**Exercise details:**
From the first line to the last, return the data exactly as it stands.

**Records provided:**
>>>

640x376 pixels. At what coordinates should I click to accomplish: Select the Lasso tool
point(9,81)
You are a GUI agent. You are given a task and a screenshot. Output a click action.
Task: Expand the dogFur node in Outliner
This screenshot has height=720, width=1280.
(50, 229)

<<<

**Written answer:**
640x376 pixels. At what coordinates should I click to accomplish: Select the Lasso tool
point(9,81)
You are a GUI agent. You are given a task and a screenshot. Output a click action.
Task: Expand the dogFur node in Outliner
This screenshot has height=720, width=1280.
(50, 229)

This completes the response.